__Source extract__
────────────────────
Book Review — Animal Liberation: The Definitive Classic of the Animal Movement (40th Anniversary Edition)

Animal Liberation by Peter Singer

Animal Liberation is the book that started the modern animal rights movement. Peter Singer, the author, is an Australian philosopher. He is the Ira W. DeCamp Professor of Bioethics at Princeton University, and laureate professor at the Centre for Applied Philosophy and Public Ethics (CAPPE), University of Melbourne. He specializes in applied ethics, approaching ethical issues from a secular preference utilitarian perspective.

In 1975, the first edition of Animal Liberation was published. It has become the centerpiece of the movement. The book was revised in 1990 and again this year for the 40th anniversary. The philosophy does not change, but the material is updated for the current time. For example, Revlon is no longer testing beauty products on animals and factory farming grown at an incredible pace.
────────────────────
__Material__
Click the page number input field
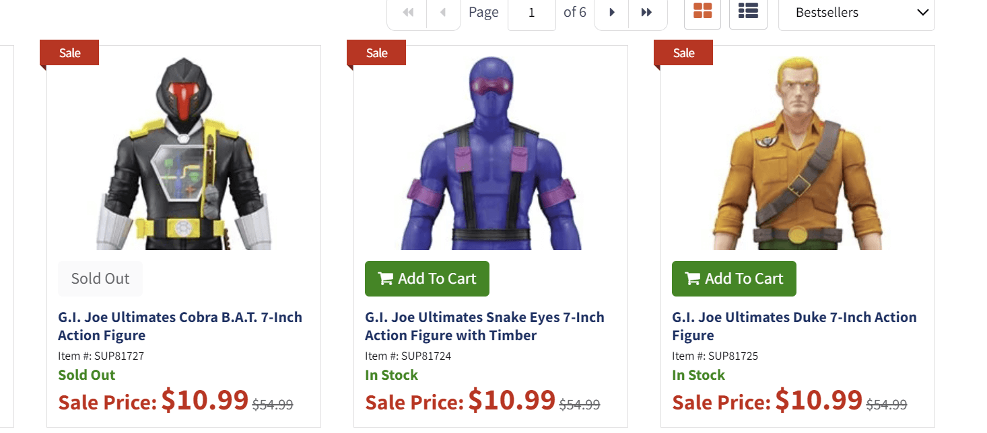[531, 11]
────────────────────
__Required work__
1. According to the book review, in what year was the first edition of Animal Liberation published?
2. Print the passage of the book review that begins at the words "In 1975, the" and stops after "an incredible pace.".

__Results of the exercise__
1. 1975

2.
In 1975, the first edition of Animal Liberation was published. It has become the centerpiece of the movement. The book was revised in 1990 and again this year for the 40th anniversary. The philosophy does not change, but the material is updated for the current time. For example, Revlon is no longer testing beauty products on animals and factory farming grown at an incredible pace.